Objective: Our objective was to learn whether genetic polymorphisms of metabolic enzymes or transport proteins provide a mechanistic understanding of the in vivo disposition of atrasentan, a selective endothelin A receptor antagonist.
Methods: Atrasentan uptake was measured in HeLa cells transfected to express major alleles of organic anion transporting polypeptide 1B1 (OATP1B1). The results were used to classify individuals as extensive, intermediate, or poor OATP1B1 transporters according to their SLCO1B1 genotypes. Analysis of covariance including genotype, study, age, weight, sex, and ethnicity was used to identify factors influencing atrasentan single-dose (n = 44) and steady-state (n = 38) pharmacokinetic parameters. Genotypes for cytochrome P450 3A5, uridine diphosphate-glucuronosyltransferase (UGT) 1A1, UGT2B4, UGT2B15, adenosine triphosphate-binding cassette subfamily B (ABCB) 1, solute carrier organic anion transporter (SLCO) 1B1, and solute carrier family 22 (SLC22) A2 were each assessed.
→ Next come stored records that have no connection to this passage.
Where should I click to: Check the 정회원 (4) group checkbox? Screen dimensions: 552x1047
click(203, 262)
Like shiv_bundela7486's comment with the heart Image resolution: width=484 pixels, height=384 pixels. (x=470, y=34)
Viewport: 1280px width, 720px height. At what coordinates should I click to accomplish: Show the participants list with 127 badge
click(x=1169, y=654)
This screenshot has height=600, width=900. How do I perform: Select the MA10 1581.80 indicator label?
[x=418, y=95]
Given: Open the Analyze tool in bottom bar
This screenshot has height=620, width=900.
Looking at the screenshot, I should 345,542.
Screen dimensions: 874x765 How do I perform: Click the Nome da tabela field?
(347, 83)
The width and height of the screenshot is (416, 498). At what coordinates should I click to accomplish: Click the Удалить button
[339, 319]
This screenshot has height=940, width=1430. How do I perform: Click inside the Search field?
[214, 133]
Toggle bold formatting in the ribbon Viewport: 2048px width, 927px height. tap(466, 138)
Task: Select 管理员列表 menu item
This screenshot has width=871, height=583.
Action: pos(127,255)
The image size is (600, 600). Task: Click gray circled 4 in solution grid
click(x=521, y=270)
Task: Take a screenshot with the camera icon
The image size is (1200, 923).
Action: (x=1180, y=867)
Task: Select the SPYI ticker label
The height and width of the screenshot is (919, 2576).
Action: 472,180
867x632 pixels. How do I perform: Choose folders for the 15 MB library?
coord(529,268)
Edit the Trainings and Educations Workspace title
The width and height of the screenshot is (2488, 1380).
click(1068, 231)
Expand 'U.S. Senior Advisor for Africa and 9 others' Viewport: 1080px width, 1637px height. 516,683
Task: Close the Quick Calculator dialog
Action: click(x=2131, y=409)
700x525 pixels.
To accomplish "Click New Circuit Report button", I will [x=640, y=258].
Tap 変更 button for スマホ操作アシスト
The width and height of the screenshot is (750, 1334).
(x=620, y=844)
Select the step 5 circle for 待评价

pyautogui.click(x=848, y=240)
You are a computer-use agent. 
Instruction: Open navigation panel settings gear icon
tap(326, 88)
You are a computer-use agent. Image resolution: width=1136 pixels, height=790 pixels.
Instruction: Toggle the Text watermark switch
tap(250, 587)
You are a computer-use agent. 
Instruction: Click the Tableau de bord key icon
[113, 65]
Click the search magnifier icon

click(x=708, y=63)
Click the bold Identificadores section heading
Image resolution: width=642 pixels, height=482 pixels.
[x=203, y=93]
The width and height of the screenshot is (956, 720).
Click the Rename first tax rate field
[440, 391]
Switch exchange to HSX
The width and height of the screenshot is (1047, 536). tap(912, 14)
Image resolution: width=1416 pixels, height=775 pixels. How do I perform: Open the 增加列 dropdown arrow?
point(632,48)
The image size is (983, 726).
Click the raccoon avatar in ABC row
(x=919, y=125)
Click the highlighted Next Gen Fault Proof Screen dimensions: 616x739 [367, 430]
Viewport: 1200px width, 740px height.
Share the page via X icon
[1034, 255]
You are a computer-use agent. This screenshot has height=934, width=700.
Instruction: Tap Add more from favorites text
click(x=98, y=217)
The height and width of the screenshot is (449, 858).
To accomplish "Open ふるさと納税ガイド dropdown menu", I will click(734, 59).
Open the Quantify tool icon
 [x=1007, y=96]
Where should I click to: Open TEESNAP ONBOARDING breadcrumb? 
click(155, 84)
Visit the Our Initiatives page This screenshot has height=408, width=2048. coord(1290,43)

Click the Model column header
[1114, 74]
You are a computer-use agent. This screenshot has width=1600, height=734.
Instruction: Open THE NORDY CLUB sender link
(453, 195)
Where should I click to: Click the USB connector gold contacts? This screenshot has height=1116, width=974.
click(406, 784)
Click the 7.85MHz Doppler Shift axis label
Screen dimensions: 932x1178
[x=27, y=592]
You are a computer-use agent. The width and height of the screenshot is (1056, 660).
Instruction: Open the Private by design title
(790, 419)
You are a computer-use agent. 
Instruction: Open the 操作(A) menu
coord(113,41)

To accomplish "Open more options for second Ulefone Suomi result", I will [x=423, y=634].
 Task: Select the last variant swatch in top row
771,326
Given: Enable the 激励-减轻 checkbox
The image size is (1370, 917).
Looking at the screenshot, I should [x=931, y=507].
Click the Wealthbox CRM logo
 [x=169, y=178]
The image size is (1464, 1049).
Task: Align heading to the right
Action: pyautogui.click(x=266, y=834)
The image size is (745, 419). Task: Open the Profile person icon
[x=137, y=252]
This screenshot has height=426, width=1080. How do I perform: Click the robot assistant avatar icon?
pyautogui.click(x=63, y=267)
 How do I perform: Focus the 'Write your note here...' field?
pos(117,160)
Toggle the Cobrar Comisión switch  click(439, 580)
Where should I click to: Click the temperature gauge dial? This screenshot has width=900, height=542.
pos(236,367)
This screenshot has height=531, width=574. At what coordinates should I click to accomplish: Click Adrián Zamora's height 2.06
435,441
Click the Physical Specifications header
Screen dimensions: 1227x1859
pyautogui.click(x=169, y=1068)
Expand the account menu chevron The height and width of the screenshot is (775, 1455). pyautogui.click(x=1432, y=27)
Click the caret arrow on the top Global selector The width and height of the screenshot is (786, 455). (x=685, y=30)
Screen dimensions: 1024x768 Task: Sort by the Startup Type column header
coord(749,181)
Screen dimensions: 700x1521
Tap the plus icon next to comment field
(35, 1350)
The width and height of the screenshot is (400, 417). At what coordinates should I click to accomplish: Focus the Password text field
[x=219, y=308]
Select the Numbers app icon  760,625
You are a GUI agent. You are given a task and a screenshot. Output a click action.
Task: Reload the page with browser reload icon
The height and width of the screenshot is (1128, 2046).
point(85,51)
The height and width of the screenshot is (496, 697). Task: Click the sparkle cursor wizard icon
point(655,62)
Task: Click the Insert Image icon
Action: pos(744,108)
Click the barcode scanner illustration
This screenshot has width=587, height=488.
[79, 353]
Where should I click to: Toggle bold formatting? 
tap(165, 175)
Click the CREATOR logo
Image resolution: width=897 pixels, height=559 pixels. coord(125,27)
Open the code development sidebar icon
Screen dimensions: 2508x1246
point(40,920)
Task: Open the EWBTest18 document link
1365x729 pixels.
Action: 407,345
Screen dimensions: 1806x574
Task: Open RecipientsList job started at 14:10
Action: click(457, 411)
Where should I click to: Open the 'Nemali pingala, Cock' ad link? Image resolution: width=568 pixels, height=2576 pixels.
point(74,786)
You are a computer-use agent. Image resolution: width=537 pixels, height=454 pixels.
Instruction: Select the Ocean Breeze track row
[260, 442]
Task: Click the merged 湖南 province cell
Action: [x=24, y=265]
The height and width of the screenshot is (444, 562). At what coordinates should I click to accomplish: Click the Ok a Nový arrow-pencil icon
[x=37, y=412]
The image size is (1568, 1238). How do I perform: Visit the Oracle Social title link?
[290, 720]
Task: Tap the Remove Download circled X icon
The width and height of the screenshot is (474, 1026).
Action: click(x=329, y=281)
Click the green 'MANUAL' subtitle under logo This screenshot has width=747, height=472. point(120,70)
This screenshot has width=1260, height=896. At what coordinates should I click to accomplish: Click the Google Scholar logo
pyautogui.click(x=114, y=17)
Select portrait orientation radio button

Results: Single-dose atrasentan exposure (P = .0244), steady-state atrasentan exposure (P = .0108), and maximum postdose plasma concentration (P = .0002) were associated with OATP1B1 activity classified by SLCO1B1 genotype. No other tested genotypes were observed to be associated with both single-dose and steady-state atrasentan pharmacokinetics.
Conclusions: OATP1B1 is a meaningful factor for atrasentan disposition. Individuals may be classified as having extensive, intermediate, or poor OATP1B1 transport phenotypes according to SLCO1B1 genotypes. Increased exposures of OATP1B1 substrates might be expected in individuals who have the poor transporter phenotype or are treated with an OATP1B1 inhibitor.